**TASK STATEMENT**.
Retype the line in which "Click the mobile device icon in Google column" appears, then every line after it until the records end. Leave out the pictures.

**DATA SUPPLIED**.
------

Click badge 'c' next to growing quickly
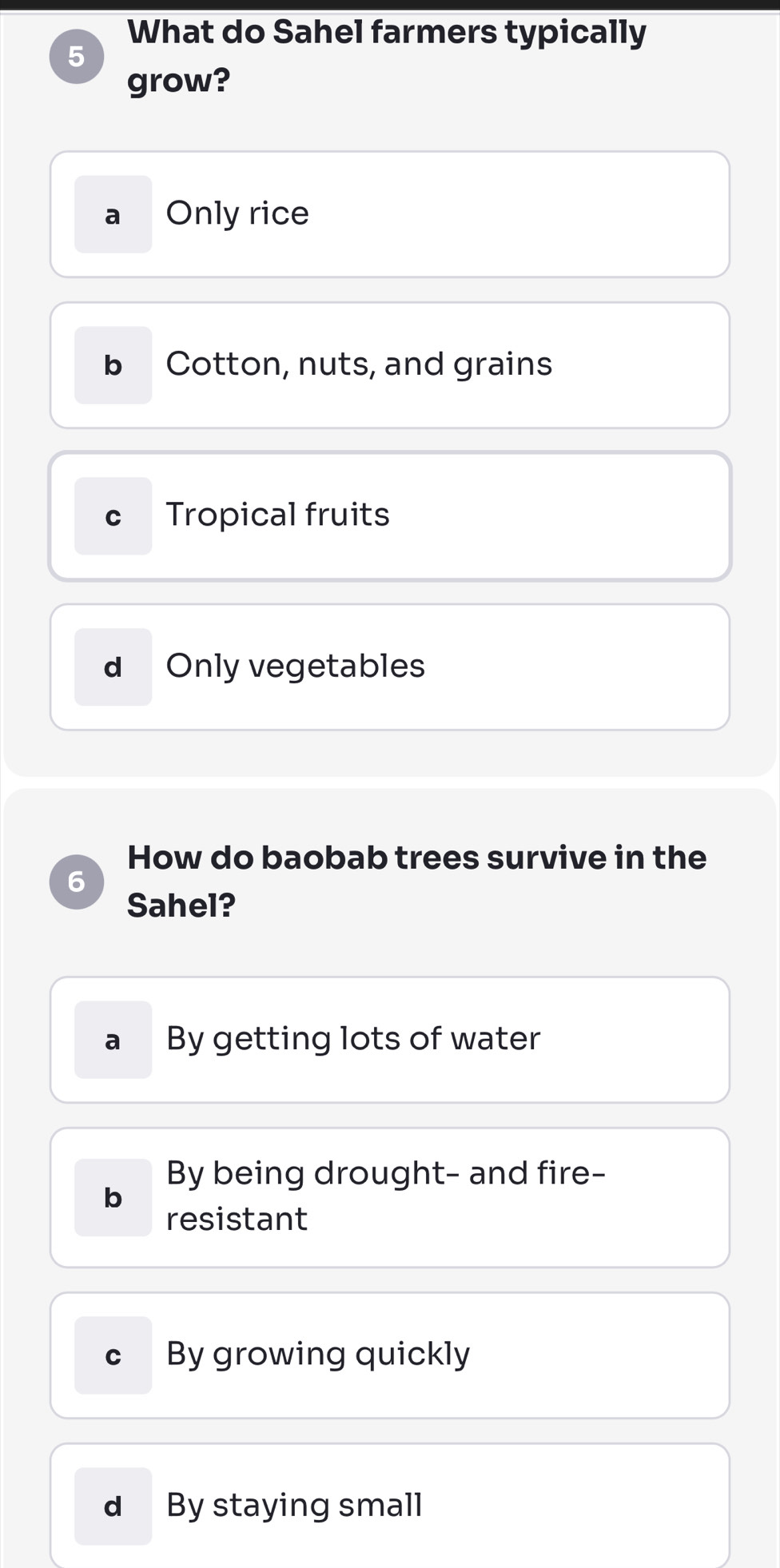tap(113, 1355)
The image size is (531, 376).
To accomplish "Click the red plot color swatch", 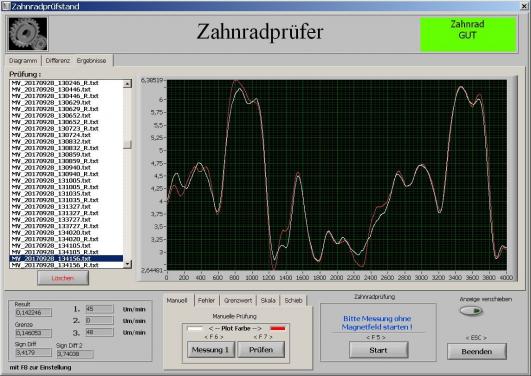I will pos(278,328).
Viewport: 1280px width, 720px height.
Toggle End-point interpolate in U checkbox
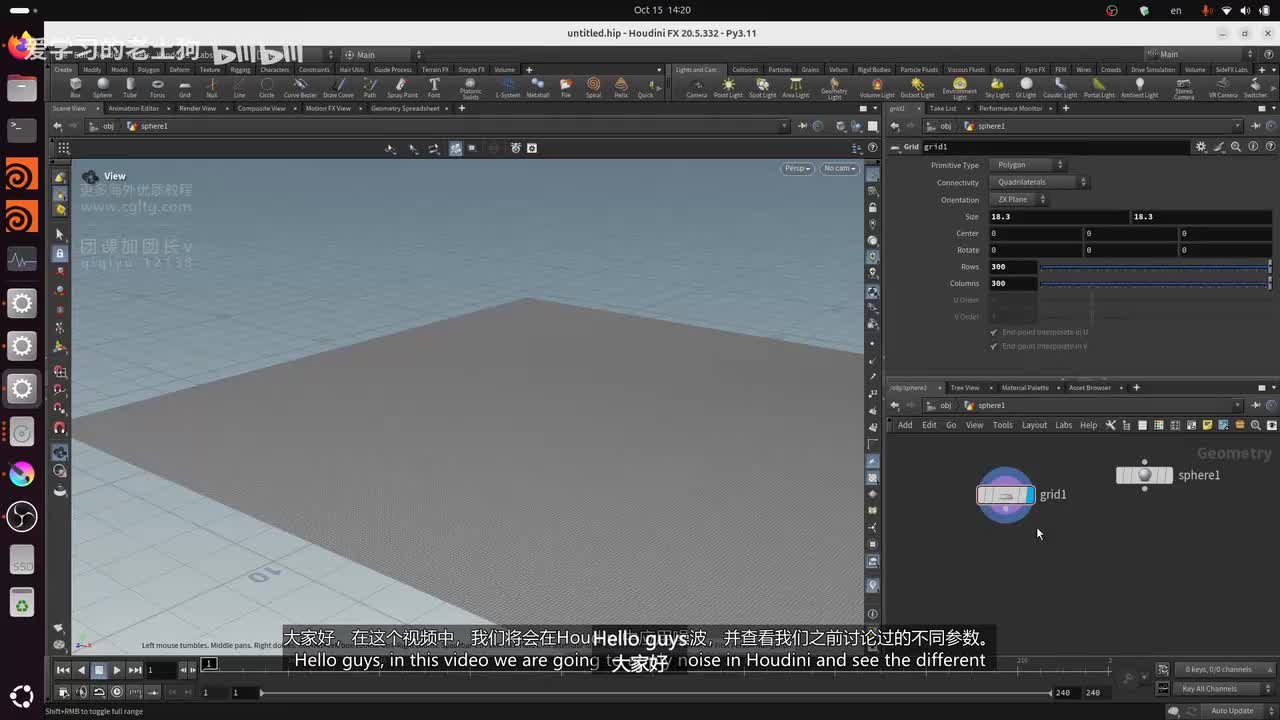(994, 332)
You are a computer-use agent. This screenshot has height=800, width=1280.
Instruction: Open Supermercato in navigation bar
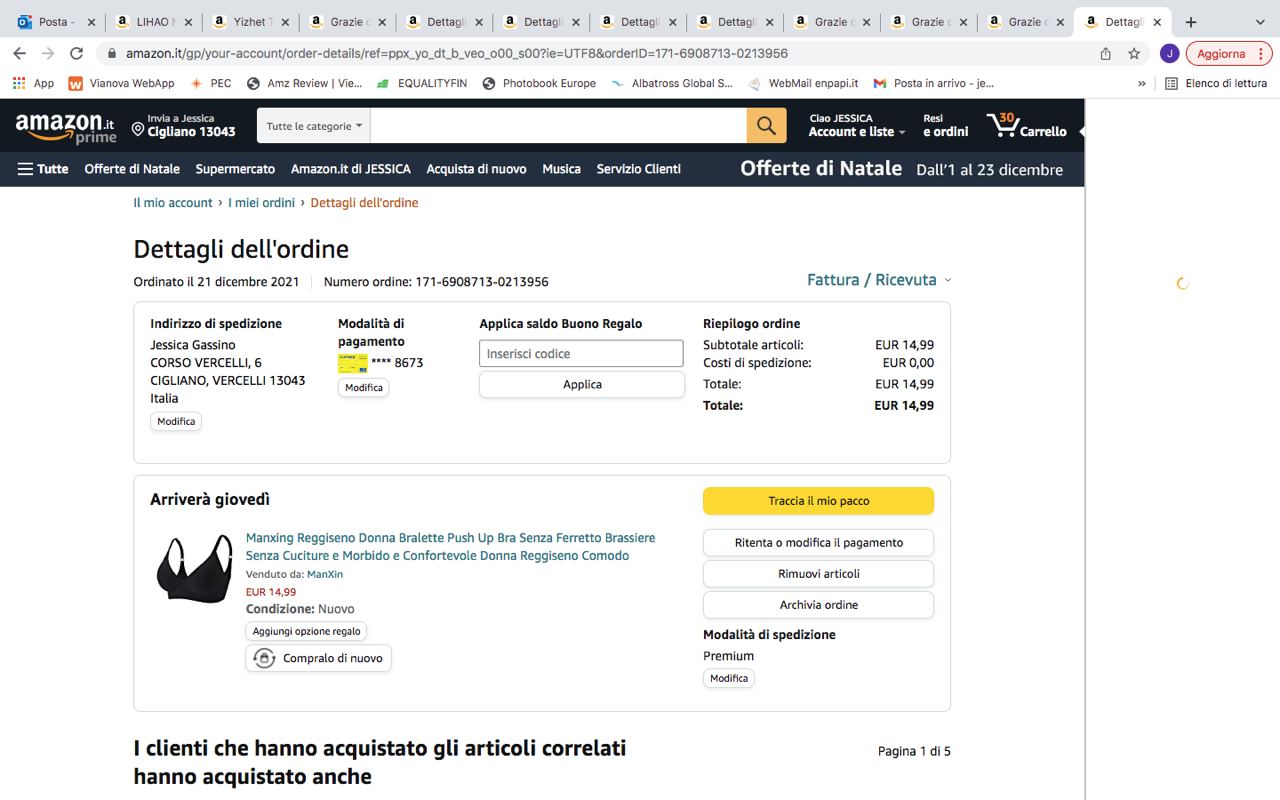pos(235,169)
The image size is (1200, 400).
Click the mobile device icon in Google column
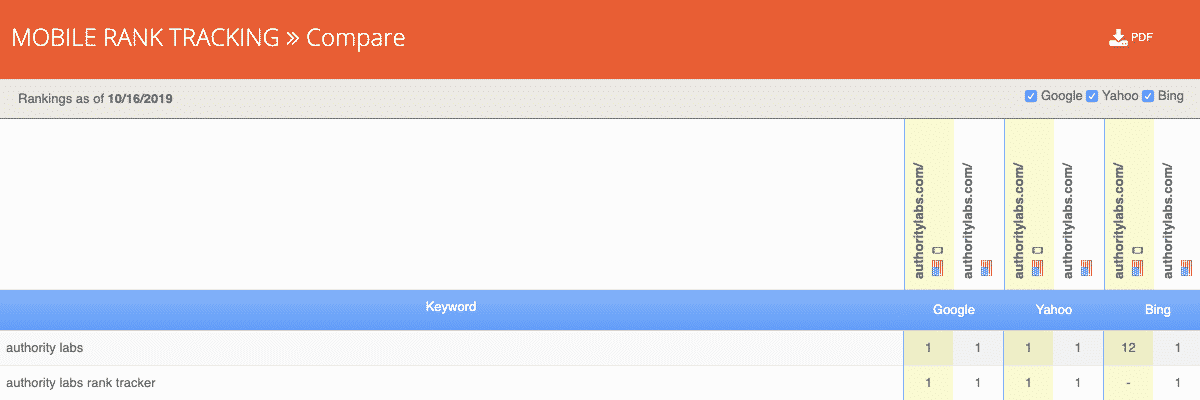937,250
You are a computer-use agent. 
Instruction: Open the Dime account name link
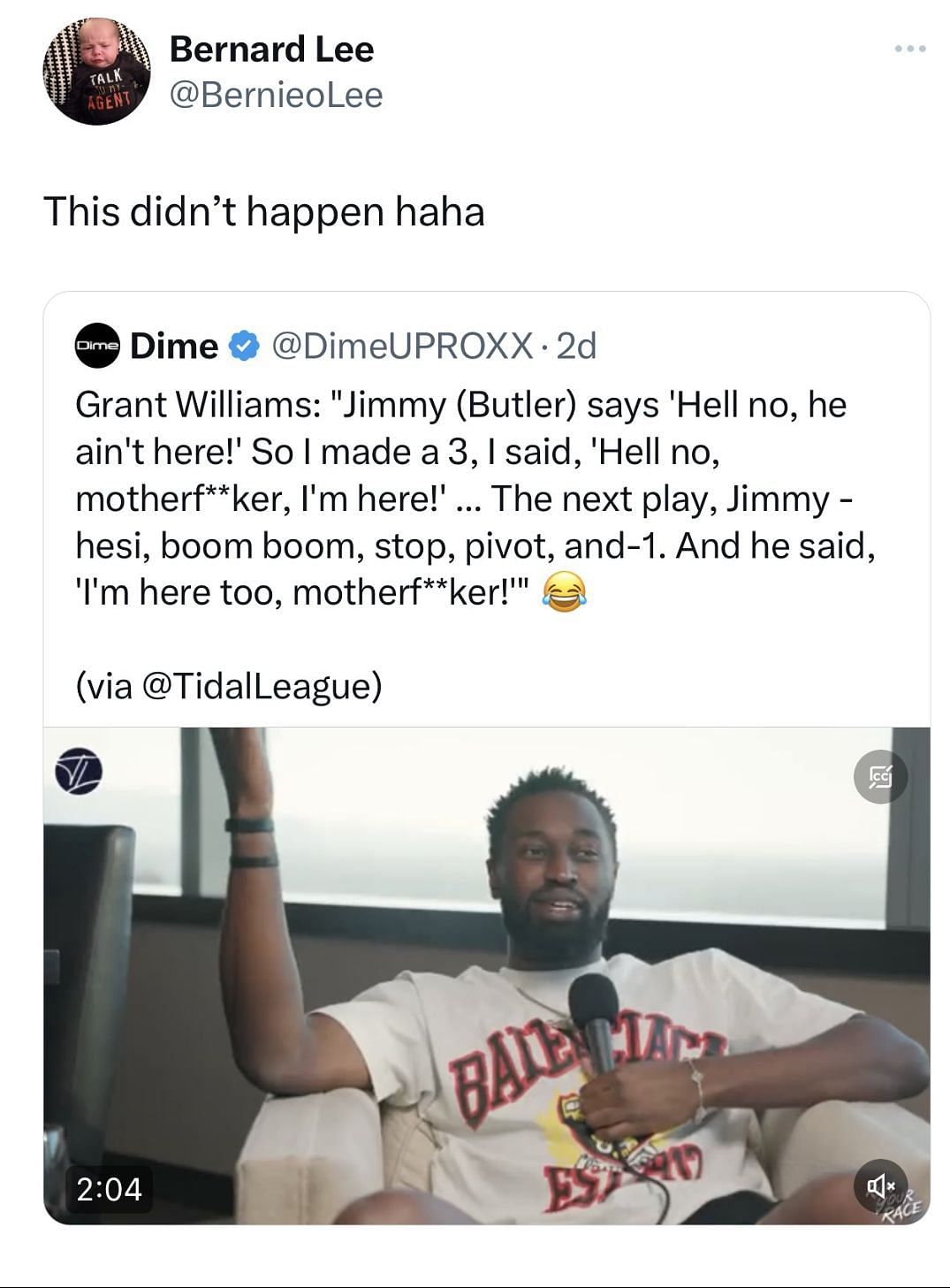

------

**TASK ANSWER**.
Click the mobile device icon in Google column
937,250
You are a computer-use agent. 
Instruction: Open the Dime account name link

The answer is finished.